Here we have Great Aunt x 3, Isabella Hornshaw aged 69, middle seated, our not very distant cousins, Leah Hornshaw, aged 27, left, and Rachel Hornshaw aged 27, right of their mother. Standing we have Walter Hargrave aged 27 who married Leah and Henry Hedley Hornshaw aged 32.
Whyns farm (various spellings - Whynns and Whinns) was a trust farm, tenanted by the Hornshaws since the 17th century. Ordinarily the eldest son took the farm over from their father,so John Hornshaw, who at the end of his life lived at 7, Athol Road, Manningham Bradford, West Yorkshire, would ordinarily have taken over the farm. He didn't want to, becoming a sadler instead.
The farm was run and taken over in John Hornshaw's absence, by his younger brother Thomas, who married Isabella (also known as Isabel) Hedley. Thomas drowned in the river Wharfe on Good Friday, April 1874, after falling through the trucks in a bridge used by workmen who were building the current bridge near Collingham. His body was found on Easter Sunday.
The supernatural part of this story is that his wife Isabella firmly believed that the spirit of Thomas Hornshaw was guiding her and indeed telling her what to do in all her farming dealings and she prospered and became rich taking the advice given by Thomas's spirit, whilst other farms failed.

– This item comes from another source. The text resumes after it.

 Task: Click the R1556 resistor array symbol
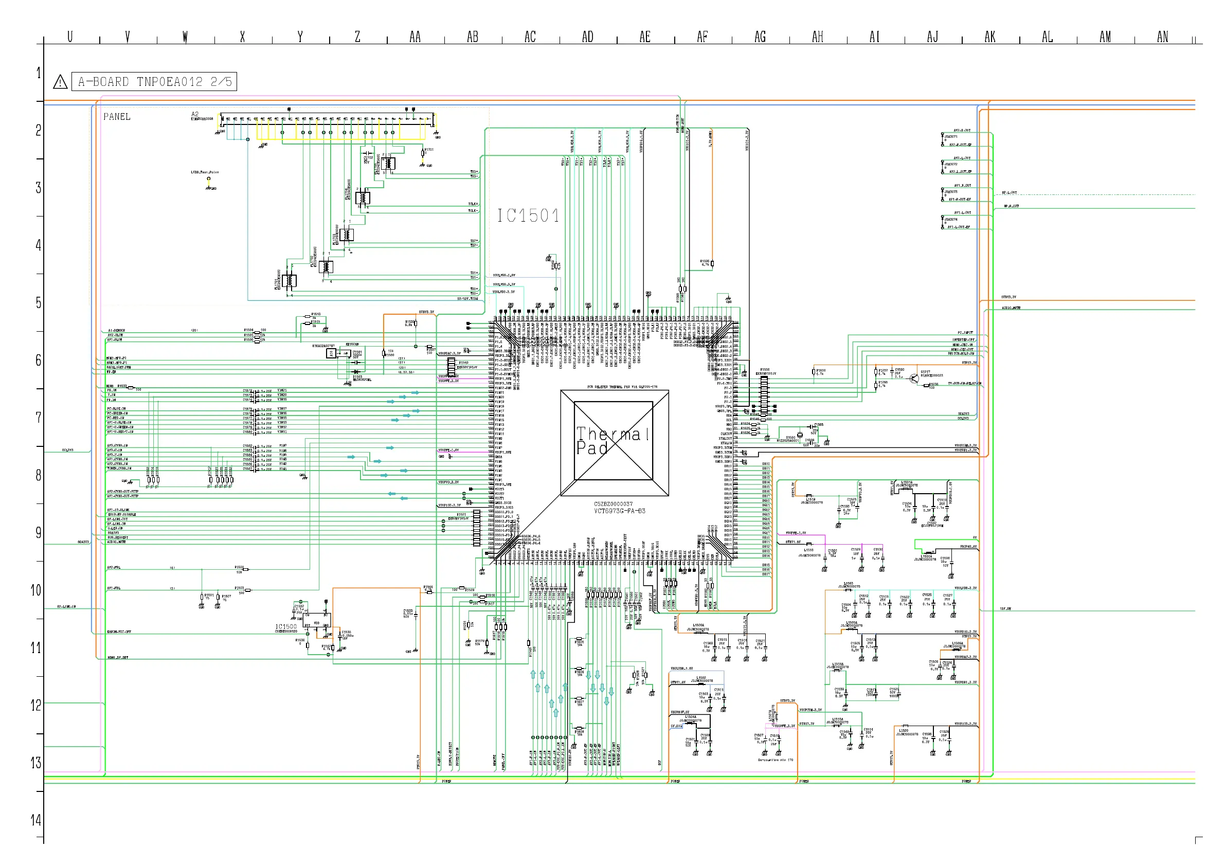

Isabella left enough money for her son Henry Hedley Hornshaw, (cousin of Elizabeth Mary Hornshaw, who married Frederick Walker of Goldsborough, and Lister's Mill Director Richard Hornshaw), to travel to both Australia and New Zealand, before buying and settling down at Killerby Grange, Cayton Bay, Scarborough, now a public attraction that is now called Playdale Farm Park.
Isabella's money was amassed solely on her belief in Spiritualism and her guidance from her husband Thomas in spirit. She took his advice on all matters concerning the running of Whyns Farm as well as all her business dealings.
Of course, had John Hornshaw taken his rightful role to claim the tenancy of Whyns farm, Thorpe Arch, Yorkshire, from the trustees, as the eldest son, instead of taking up residency, first in Knaresborough and then Bradford, so giving the rights of Whyns farm to his younger brother Thomas, the story here would have been quite different.
As it was, Whyns farm was commandeered by the Ministry of Defence in March 1940 and pulled down in order to build a wartime munitions works, known as Ordnance Factory Number 8.
Thorpe Arch Trading Estate and the British Science Lending Library were later built on part of the land previously belonging to Whyns Farm. The Hornshaw family had run the farm for 250 years as at March 1940. It was the end of an era.